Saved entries
= = =

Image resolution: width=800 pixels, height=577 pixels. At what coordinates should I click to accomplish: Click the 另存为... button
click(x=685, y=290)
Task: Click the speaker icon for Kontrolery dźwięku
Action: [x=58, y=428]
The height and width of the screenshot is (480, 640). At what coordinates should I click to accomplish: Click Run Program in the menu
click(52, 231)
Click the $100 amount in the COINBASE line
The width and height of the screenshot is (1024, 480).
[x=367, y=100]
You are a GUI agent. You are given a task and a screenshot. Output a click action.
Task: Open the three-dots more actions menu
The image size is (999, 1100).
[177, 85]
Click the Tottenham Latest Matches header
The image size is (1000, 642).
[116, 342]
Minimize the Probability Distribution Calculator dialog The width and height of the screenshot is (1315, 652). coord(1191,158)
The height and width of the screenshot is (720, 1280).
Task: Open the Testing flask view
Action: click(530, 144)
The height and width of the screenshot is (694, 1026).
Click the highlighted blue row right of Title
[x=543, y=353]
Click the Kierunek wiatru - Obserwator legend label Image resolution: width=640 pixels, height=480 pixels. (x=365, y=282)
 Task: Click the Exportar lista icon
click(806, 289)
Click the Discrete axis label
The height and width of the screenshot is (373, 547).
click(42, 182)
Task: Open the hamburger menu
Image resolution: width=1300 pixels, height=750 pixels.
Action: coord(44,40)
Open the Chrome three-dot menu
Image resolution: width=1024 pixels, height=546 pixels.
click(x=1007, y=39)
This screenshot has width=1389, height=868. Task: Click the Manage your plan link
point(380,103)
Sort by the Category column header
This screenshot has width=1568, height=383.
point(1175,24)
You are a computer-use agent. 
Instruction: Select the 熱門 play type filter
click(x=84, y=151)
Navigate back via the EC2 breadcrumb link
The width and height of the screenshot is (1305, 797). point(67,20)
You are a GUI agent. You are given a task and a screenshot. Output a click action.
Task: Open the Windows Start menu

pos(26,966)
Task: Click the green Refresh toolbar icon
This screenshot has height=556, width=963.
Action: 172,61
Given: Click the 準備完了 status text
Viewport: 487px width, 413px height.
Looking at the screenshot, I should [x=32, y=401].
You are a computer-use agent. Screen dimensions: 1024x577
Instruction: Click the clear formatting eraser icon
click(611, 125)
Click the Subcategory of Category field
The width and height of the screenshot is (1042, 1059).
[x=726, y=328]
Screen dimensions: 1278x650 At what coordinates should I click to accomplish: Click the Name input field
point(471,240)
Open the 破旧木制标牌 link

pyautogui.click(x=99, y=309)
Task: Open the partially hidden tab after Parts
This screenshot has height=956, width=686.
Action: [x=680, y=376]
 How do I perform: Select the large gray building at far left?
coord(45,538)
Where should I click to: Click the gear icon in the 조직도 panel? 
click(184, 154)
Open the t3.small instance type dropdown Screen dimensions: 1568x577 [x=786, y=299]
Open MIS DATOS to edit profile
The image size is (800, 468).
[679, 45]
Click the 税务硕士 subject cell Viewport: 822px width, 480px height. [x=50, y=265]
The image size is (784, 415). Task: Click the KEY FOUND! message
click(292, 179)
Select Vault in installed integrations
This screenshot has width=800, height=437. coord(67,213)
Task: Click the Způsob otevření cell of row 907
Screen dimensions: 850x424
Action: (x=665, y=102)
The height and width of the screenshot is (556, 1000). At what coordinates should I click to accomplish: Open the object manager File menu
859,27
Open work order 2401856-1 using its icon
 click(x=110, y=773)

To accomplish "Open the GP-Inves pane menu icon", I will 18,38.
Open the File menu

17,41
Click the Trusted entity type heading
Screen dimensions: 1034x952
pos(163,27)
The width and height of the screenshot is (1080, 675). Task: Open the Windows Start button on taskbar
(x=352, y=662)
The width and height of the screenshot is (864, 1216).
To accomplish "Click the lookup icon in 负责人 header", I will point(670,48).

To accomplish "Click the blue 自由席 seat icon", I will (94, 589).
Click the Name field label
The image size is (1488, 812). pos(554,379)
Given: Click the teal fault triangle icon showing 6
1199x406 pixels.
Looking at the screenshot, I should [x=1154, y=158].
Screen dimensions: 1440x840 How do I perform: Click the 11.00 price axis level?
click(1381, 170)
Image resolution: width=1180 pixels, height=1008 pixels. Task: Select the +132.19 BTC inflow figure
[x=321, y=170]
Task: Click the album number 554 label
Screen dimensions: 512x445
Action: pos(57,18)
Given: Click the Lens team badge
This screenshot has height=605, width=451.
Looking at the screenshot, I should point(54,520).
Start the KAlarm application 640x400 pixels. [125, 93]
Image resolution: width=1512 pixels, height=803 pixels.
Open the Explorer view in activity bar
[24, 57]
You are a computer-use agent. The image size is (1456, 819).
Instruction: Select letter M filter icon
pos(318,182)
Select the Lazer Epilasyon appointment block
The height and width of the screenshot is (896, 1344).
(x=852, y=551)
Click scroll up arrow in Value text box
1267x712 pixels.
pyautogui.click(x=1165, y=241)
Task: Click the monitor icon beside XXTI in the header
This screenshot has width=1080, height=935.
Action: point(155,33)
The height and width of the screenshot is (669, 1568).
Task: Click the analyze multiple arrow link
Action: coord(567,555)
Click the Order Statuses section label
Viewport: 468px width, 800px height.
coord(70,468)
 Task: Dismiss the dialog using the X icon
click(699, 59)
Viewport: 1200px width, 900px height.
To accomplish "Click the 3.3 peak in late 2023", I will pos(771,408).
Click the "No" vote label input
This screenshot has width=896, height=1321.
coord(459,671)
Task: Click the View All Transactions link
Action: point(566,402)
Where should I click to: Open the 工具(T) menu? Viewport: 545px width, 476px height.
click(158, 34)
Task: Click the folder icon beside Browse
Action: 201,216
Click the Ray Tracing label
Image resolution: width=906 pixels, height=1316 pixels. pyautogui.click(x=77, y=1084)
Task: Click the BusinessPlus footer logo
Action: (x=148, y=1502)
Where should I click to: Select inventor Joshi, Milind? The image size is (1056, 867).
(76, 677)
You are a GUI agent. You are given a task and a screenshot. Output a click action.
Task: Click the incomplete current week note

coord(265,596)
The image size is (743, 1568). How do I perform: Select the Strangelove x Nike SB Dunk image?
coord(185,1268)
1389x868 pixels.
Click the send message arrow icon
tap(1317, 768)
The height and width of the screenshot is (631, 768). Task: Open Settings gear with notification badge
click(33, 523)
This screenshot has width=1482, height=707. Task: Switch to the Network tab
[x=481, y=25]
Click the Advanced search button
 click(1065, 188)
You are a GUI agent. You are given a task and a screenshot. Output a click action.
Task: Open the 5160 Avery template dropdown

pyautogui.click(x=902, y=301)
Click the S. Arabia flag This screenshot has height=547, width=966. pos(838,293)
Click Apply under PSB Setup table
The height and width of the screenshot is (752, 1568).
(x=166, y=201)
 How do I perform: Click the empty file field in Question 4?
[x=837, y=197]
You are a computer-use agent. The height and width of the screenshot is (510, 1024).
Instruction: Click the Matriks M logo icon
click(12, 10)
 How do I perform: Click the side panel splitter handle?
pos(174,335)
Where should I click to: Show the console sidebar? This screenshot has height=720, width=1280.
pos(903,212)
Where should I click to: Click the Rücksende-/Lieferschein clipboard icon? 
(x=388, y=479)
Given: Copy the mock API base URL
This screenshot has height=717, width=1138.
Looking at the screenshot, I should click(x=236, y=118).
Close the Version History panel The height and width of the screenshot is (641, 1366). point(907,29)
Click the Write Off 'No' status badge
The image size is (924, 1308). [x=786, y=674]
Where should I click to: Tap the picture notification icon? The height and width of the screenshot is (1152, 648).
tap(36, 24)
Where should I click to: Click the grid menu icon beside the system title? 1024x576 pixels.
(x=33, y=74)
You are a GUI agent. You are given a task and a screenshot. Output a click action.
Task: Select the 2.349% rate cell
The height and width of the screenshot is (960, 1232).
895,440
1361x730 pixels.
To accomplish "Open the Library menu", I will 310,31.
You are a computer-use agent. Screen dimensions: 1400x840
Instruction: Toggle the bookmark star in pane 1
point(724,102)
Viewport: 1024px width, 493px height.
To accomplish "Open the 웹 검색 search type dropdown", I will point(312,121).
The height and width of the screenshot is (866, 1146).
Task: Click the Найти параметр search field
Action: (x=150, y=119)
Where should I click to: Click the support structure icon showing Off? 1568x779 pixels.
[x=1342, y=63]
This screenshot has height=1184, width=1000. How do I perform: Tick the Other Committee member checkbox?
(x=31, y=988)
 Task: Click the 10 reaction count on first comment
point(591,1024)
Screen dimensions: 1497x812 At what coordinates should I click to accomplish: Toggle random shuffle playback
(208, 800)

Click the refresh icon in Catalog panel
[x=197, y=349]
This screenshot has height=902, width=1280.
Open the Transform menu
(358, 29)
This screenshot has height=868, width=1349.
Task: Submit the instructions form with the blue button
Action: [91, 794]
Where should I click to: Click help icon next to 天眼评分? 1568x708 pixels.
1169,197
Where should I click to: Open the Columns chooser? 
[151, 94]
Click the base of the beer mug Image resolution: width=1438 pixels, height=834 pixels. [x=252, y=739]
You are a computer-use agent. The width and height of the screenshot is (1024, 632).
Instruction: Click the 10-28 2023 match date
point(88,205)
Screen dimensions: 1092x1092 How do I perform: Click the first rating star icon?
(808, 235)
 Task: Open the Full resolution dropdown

= = =

What is required: Only the lines above from the one with "Given: Click the Lens team badge" through the one with "Task: Click the monitor" should be duplicated, character for character.

Answer section:
Given: Click the Lens team badge
This screenshot has height=605, width=451.
Looking at the screenshot, I should point(54,520).
Start the KAlarm application 640x400 pixels. [125, 93]
Image resolution: width=1512 pixels, height=803 pixels.
Open the Explorer view in activity bar
[24, 57]
You are a computer-use agent. The image size is (1456, 819).
Instruction: Select letter M filter icon
pos(318,182)
Select the Lazer Epilasyon appointment block
The height and width of the screenshot is (896, 1344).
(x=852, y=551)
Click scroll up arrow in Value text box
1267x712 pixels.
pyautogui.click(x=1165, y=241)
Task: Click the monitor icon beside XXTI in the header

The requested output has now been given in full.